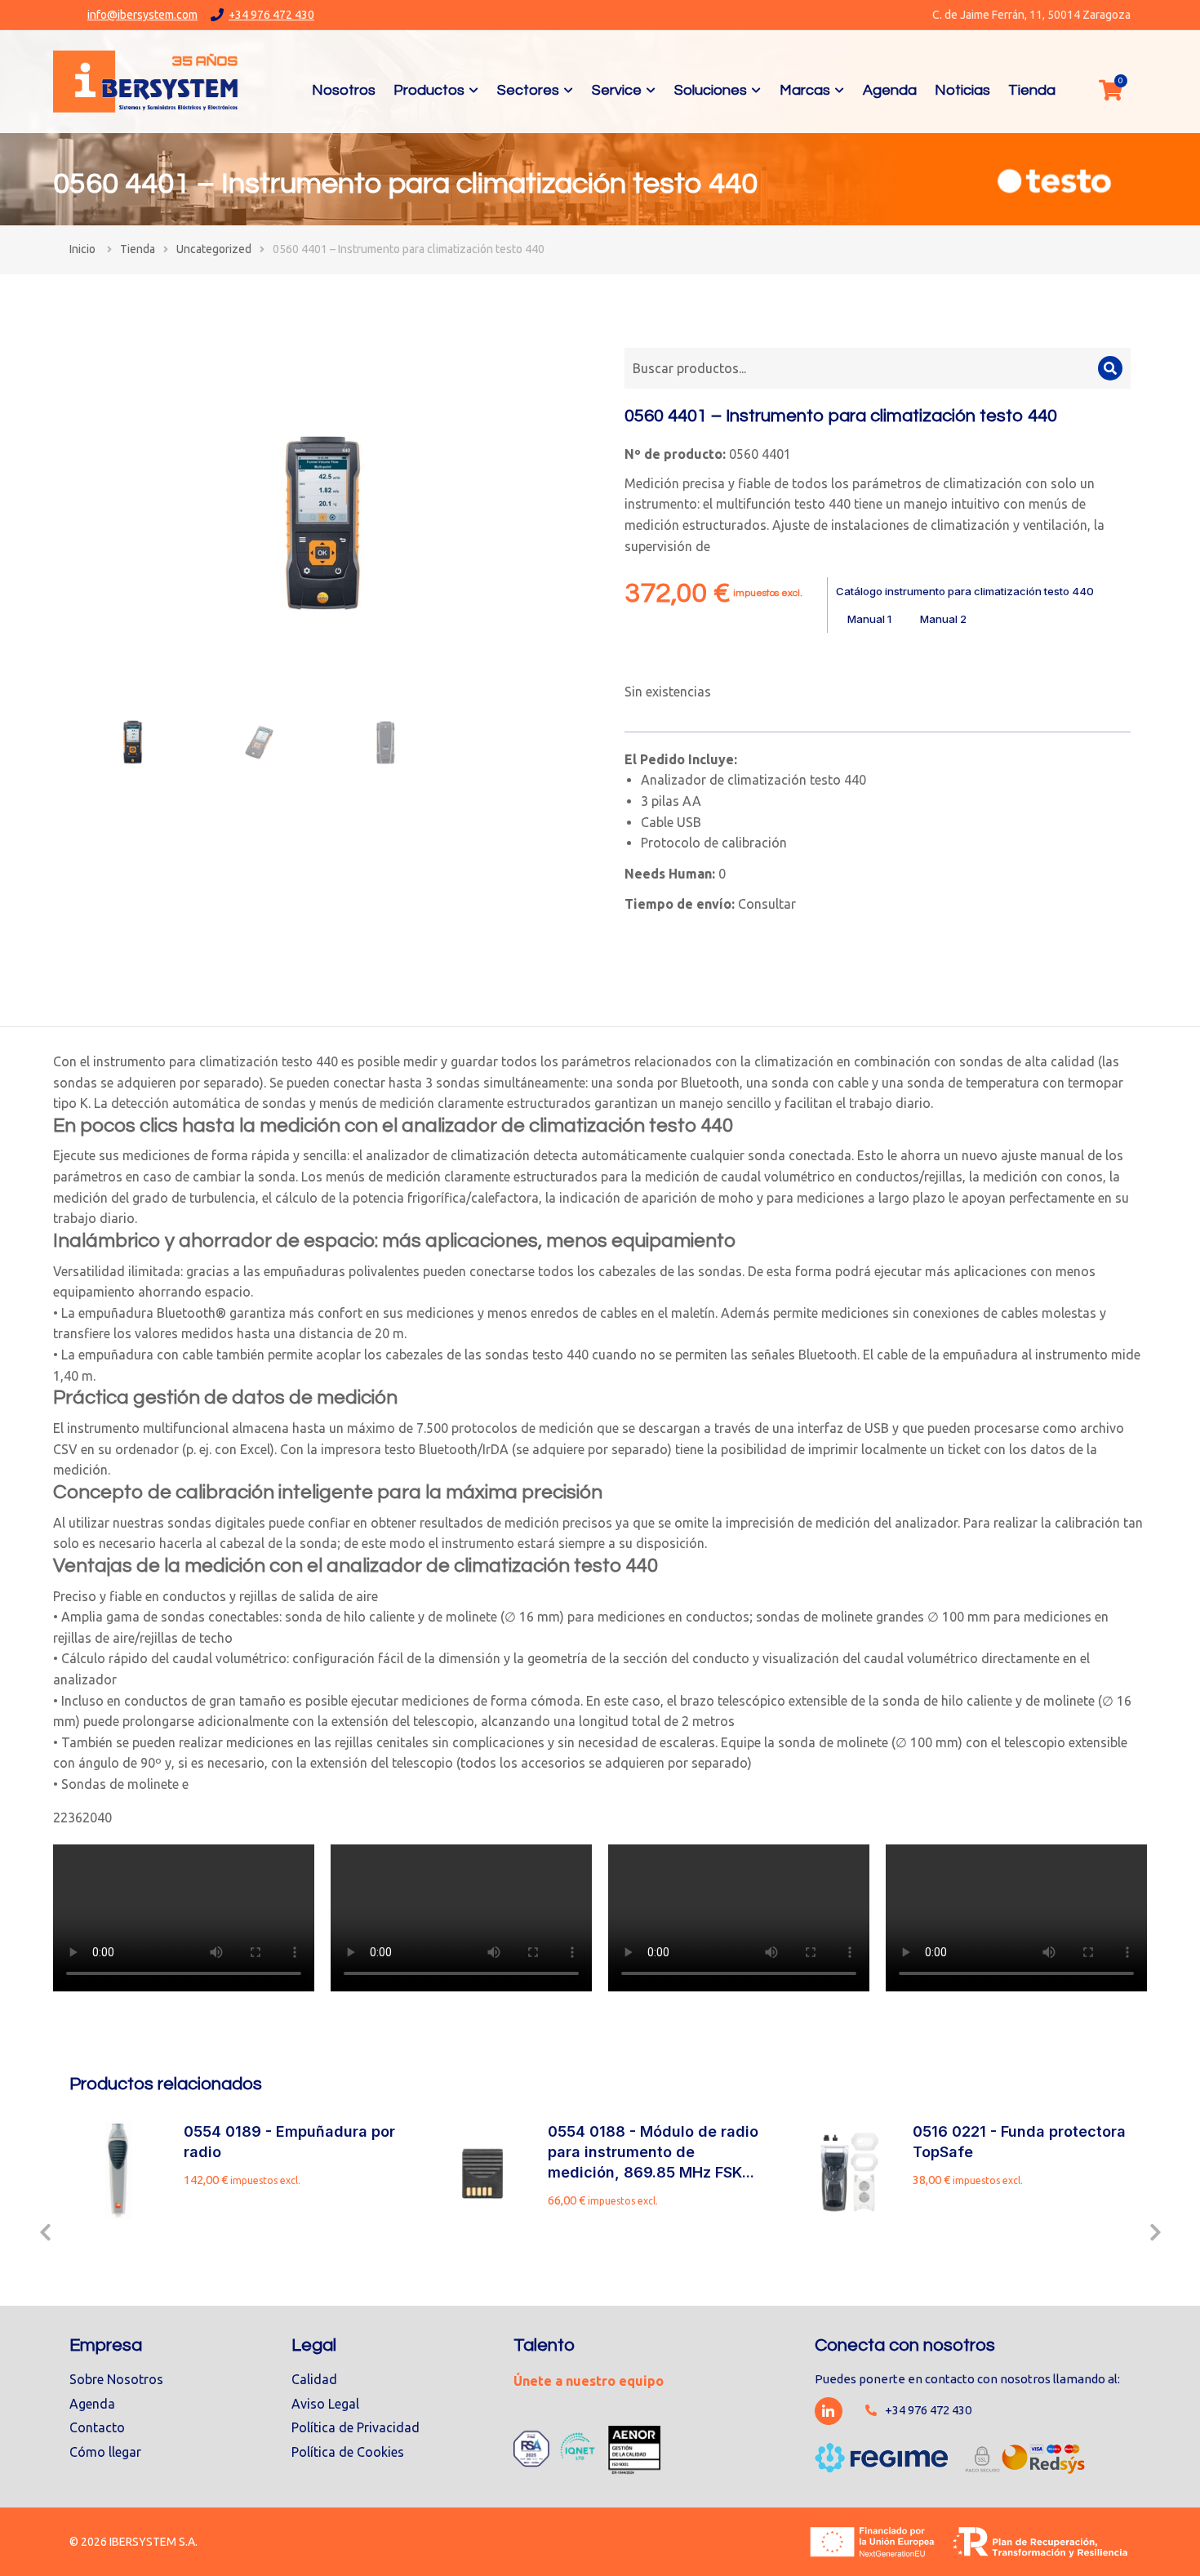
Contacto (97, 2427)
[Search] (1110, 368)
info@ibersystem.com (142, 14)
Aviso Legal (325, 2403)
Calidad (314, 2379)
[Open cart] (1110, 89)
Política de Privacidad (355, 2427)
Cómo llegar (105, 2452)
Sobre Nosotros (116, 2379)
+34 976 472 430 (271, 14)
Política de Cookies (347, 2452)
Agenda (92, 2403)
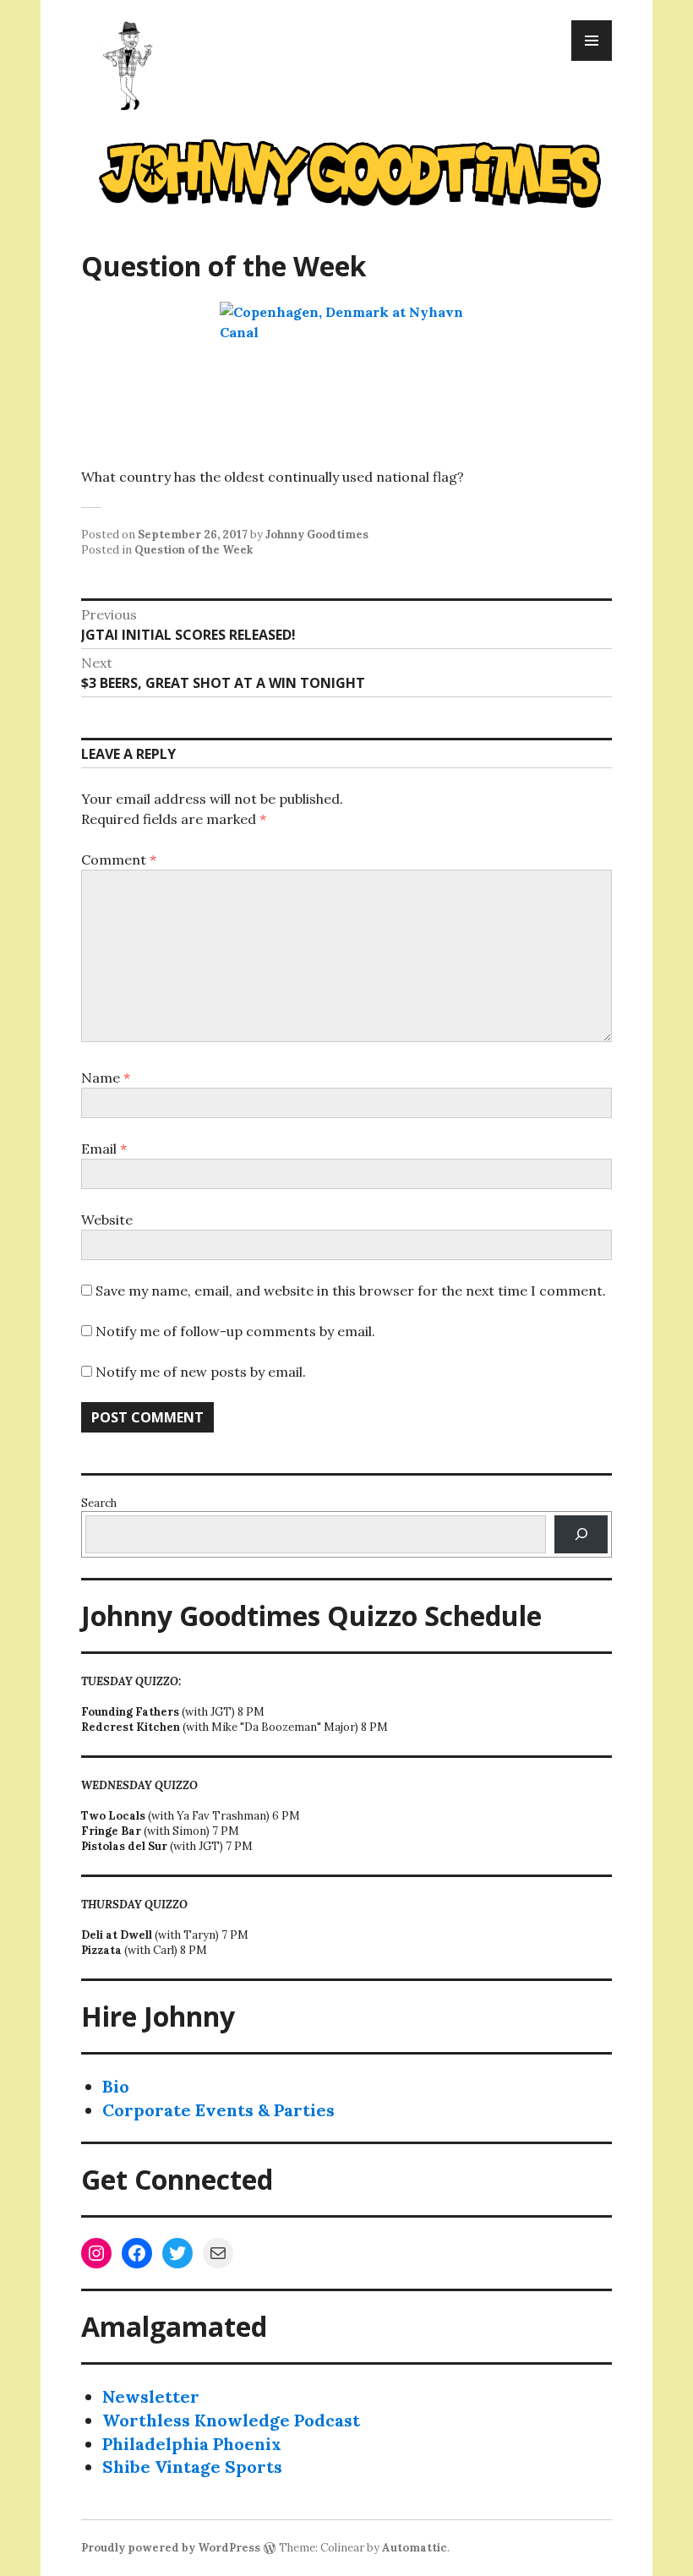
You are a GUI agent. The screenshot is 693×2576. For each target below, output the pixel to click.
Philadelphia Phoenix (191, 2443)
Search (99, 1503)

--------------------------------

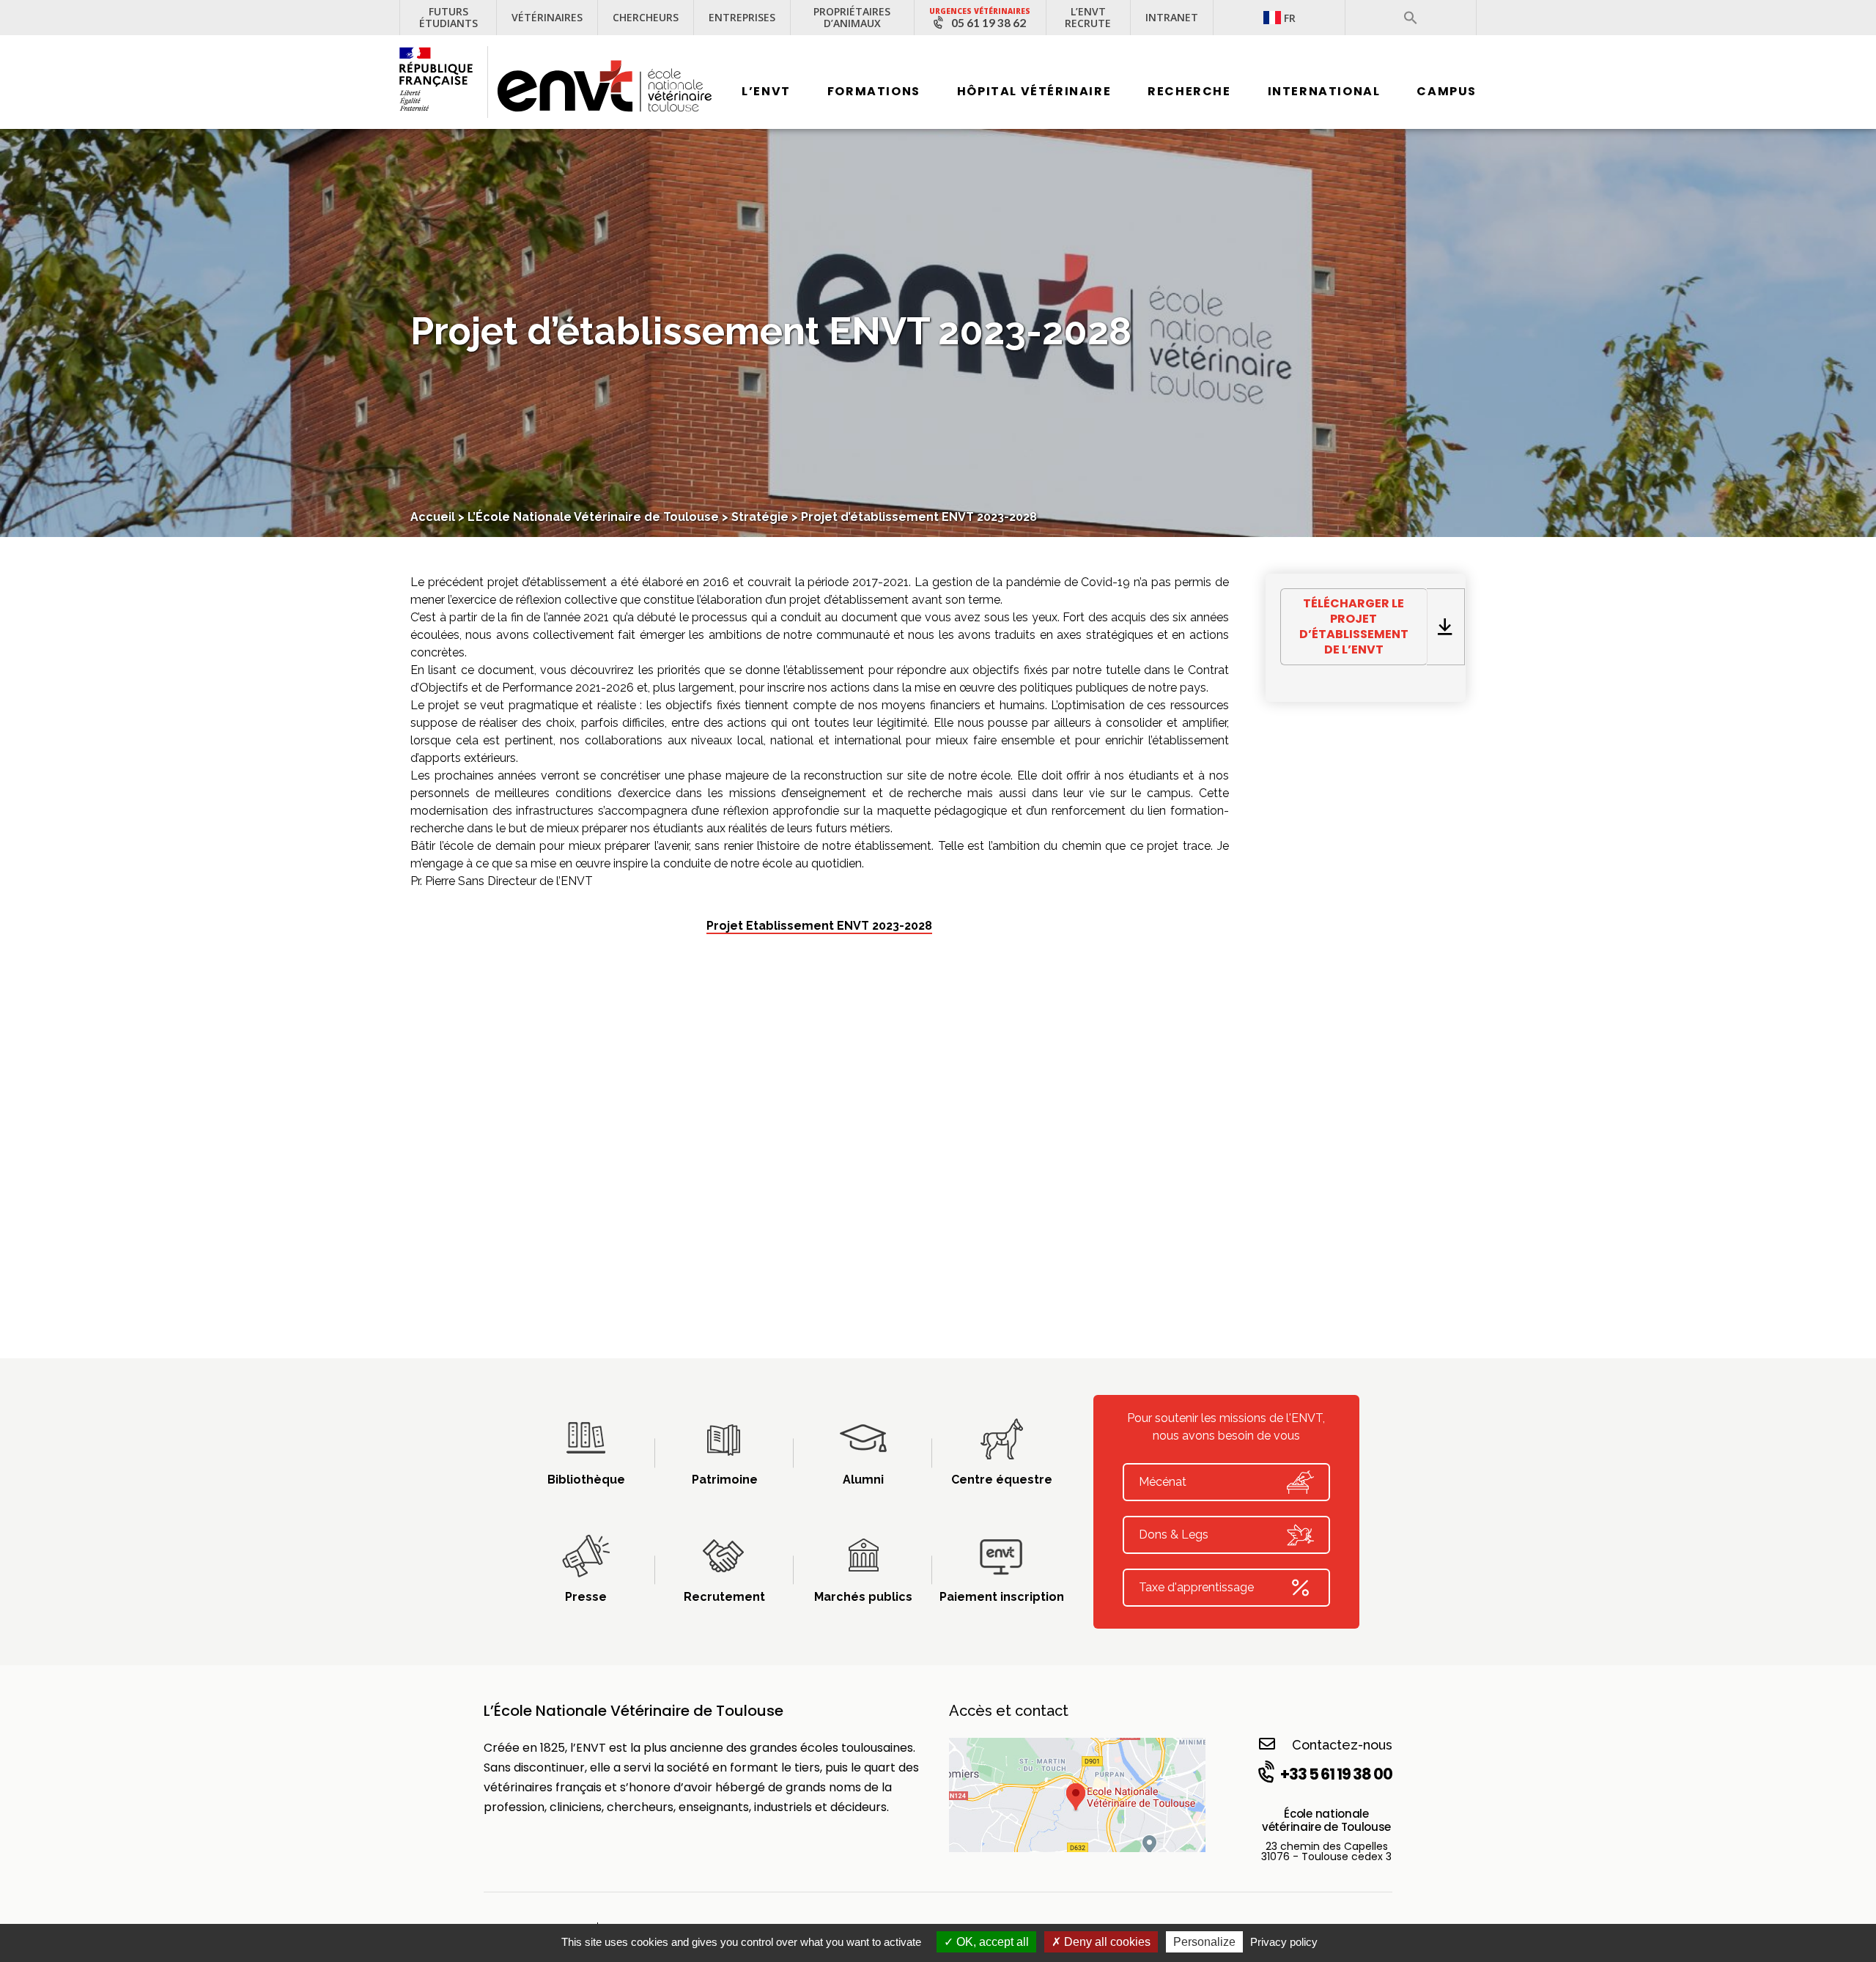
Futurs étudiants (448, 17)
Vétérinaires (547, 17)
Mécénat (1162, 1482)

--------------------------------

Task goal
Your answer should be the lines of the records that hold the string "Política".

Task result
Política de Privacidad (355, 2427)
Política de Cookies (347, 2452)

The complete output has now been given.